The U.S. Postal Service may be a week away from defaulting on a payment to the federal government. I kind of hope that happens.

As someone who works for a company that relies heavily on the Postal Service to deliver our magazines, I'm supposed to be urging passage of legislation that would give USPS partial, temporary relief from a $5 billion-plus payment due next Wednesday to a retiree-benefits fund. (A House-Senate panel included the proposal in a broader bill that it passed today, but that must now go back to both bodies for votes.) After all, how often do postal management, postal unions, mail-dependent industries, and the majority of Congress agree on an issue involving money?

Instead, I told Publishing Executive in an interview to be published tomorrow that this "may be just the kind of crisis we need" to turn around a Postal Service whose current model is not viable.
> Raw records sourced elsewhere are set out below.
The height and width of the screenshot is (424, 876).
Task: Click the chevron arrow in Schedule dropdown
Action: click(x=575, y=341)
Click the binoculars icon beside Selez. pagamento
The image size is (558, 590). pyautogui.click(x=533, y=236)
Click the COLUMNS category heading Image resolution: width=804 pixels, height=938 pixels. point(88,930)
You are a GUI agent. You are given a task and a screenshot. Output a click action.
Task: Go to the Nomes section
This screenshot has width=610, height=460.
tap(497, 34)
Don't get me wrong -- I think Congress should pass the legislation. But I hope it doesn't.

Let me explain my heresy:

The billions of dollars the Postal Service pre-pays every year into a retirement-benefits fund has nothing to do with retirees and everything to do with making the federal deficit look smaller. Congress is playing an accounting shell game, with the cost of the payments being passed along to mailers in the form of higher rates.
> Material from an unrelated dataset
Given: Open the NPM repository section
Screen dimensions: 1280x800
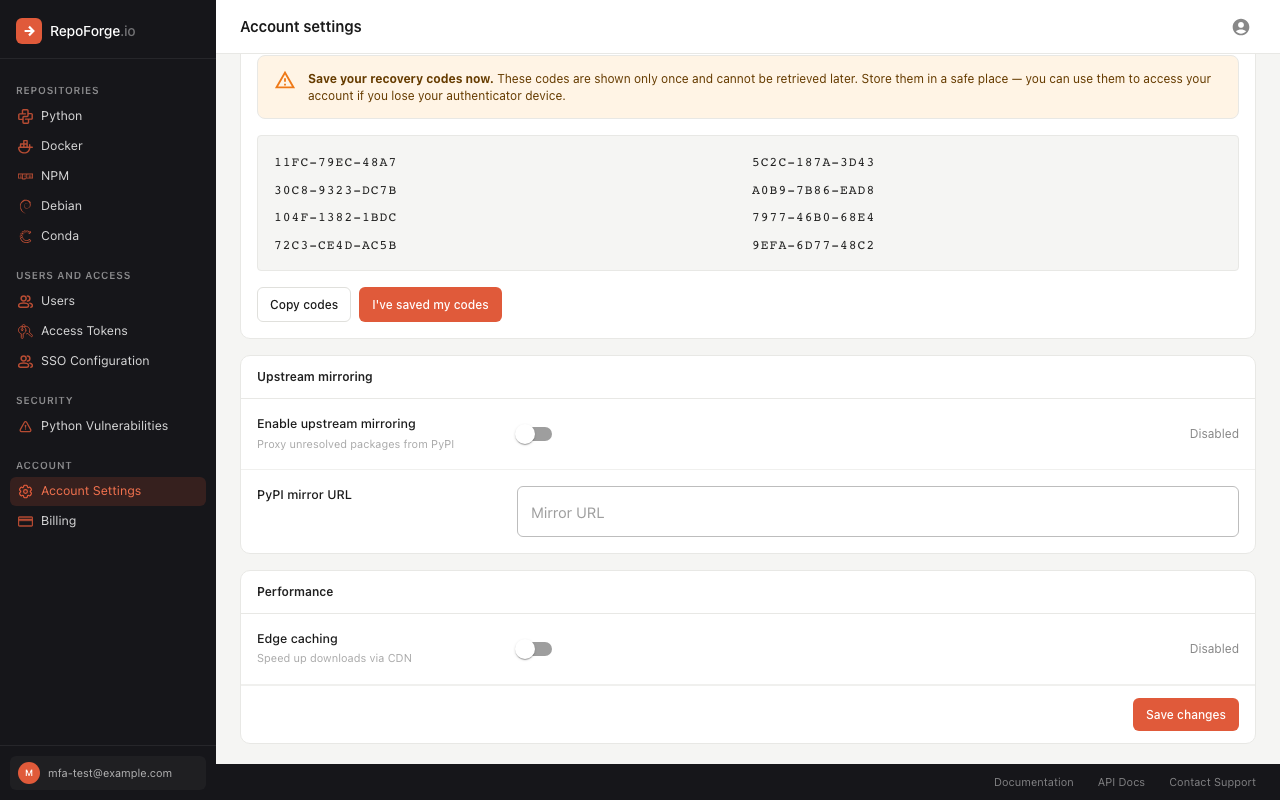Looking at the screenshot, I should point(56,175).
That has made mailed products increasingly uncompetitive with such electronic substitutes as email and Web sites, leading to volume decreases and excess capacity in the postal system. (For more information about the pre-payments problem and other ways Congress interferes with the supposedly independent Postal Service, see How USPS Could Bypass Congress on Saturday Delivery.)

I can't get excited about a proposed law in which Congress would basically be saying to USPS, "For the next couple of years, we won't steal as much from you as we used to." I fear with its passage Congress would say, "Now that we've bailed you out, you're not going to close any post offices in our districts or deliver only five days a week, right?"

The legislation would ease the Postal Service's financial crisis but not get at the root of the problem.

I hope Congress instead embarrasses itself by failing to act before the Sept. 30 deadline and allowing the Postal Service to do a government version of Chapter 11. Perhaps then it would realize that you can't run a postal system with 535 CEOs.

Perhaps then it will grant USPS the freedom it needs to reduce its costs structure by carrying out a sensible and humane downsizing of its workforce and facilities. Perhaps then Congress will consider depoliticizing the process of closing post offices the way it did with military bases.

The interview goes into more detail about fixing the Postal Service and also covers such topics as managing paper costs and the environmental debate about print versus digital content.
 
Mailing Systems Technology Editor's Note: I couldn't agree more!